Solar Energy Price Sky-High

Saturday, August 26, 2006

The Meadowlands Commission's plan to create one of the largest solar energy systems in the United States could cost between $35 million and $250 million, according to a consultant on the project.

Jeffrey Wootan, executive director of Massachusetts-based Solar Design Associates, said that because of the high cost of the project, which he estimated at between $35 million to produce 5 megawatts of electricity and $200-to-$250 million to produce up to 35 megawatts, companies with deep pockets are more likely to respond to the Meadowlands Commission's request for proposals.

"The types of companies that are going to play are those like Goldman Sachs and Morgan Stanley," said Wootan, referring to two Wall Street investment banks. He added that large firms specializing in solar energy, such as PowerLight Corp. and B.P. Solar, a division of British Petroleum, could also be interested in the project.

The commission's plan to produce 5 megawatts of solar-generated electricity in the Meadowlands area by the end of 2007 -- and up to 20 megawatts through a combination of solar and other renewable sources by 2020 -- was announced last April. Since then the commission has created a taskforce, the Renewable Energy Master Plan Committee, to study potential alternative energy sources for the Meadowlands District, according to Chris Gale, communications director for the commission.

Commission Executive Director Bob Ceberio said it will send out requests for proposals for the 5-megawatt solar project in September. The commission expects companies to respond by the end of the year so that contracts can be awarded by January 2007 and installation can begin by the end of 2007, he said.

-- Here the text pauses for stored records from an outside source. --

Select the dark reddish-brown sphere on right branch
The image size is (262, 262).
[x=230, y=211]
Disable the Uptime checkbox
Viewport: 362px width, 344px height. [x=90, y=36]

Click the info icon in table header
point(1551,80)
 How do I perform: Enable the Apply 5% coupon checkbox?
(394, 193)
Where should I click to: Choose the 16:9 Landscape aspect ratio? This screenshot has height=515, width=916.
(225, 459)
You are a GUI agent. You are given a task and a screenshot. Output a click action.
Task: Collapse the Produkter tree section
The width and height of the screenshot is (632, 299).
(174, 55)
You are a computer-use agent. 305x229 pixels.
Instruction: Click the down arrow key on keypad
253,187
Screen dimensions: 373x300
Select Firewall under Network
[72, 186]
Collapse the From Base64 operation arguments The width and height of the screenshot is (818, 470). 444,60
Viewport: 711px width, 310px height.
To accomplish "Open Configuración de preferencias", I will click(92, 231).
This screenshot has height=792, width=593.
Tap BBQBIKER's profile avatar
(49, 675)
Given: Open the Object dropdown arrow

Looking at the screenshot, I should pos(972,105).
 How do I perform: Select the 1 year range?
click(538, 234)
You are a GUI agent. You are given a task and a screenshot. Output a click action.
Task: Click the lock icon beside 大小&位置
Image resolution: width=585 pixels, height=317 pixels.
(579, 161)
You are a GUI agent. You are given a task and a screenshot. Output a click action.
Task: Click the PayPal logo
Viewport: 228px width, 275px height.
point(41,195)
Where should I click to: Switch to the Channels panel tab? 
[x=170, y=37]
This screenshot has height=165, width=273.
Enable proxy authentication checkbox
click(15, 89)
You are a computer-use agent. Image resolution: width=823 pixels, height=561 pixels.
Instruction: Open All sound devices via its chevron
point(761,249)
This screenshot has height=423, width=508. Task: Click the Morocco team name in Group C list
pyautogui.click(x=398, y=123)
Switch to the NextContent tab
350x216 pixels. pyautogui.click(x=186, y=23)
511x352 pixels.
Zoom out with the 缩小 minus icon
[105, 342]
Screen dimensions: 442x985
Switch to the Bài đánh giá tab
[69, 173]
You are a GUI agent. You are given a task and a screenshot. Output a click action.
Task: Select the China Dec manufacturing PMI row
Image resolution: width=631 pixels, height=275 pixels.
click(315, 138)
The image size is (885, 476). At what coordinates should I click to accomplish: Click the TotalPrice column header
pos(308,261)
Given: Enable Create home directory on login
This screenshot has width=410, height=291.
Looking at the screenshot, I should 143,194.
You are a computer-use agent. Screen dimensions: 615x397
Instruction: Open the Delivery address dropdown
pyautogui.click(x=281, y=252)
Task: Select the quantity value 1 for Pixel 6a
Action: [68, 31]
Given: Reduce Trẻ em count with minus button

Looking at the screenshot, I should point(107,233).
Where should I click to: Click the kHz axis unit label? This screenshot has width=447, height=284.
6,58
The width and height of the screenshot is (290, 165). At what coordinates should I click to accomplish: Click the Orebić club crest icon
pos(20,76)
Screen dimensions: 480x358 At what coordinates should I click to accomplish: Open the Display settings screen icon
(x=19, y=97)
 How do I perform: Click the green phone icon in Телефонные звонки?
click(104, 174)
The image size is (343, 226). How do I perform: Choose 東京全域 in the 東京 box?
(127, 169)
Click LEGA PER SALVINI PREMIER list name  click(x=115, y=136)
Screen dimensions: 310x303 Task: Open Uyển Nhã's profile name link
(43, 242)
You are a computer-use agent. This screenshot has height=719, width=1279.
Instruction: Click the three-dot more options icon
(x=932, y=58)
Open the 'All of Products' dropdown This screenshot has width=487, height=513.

For the project's first phase, the solar panels will be affixed to property that the commission already owns, including the sides of buildings on its Lyndhurst campus, slopes of the landfill and parking areas. The second phase will include approximately 1 million square feet of space in the 14 towns and 10 school districts in the Meadowlands area, said Ceberio.

"We're not paying for the project," said Ceberio, adding that the commission is still exploring how the project will be financed.

Ceberio said he expected the winning company or companies to finance the projects through their own funds and possibly through renewable energy tax credits, rebates and low-interest loans.

The state offers a number of incentives for investments in alternative energy, including grants that cover up to 20 percent of the project's cost and low–interest loans for projects producing more than 1 megawatt of electricity, according to the New Jersey Office of Clean Energy's web site.

Wootan lauded the Meadowlands solar project as one of the first "very sizeable and very visible" efforts in New Jersey to demonstrate the state's commitment to energy conservation and energy manufacturing. The state Board of Public Utilities recently approved new regulations that will require 20 percent of the state's energy to come from renewable sources by 2020, with at least 2 percent from solar power.

Besides generating electricity for residential and commercial use, the commission hopes to create a hub that will attract manufacturers and technology workers from the growing solar industry, said Gale.

"They are looking for places where they could work on the next generation of solar power," he said. "We'd like to have some of that research and development here."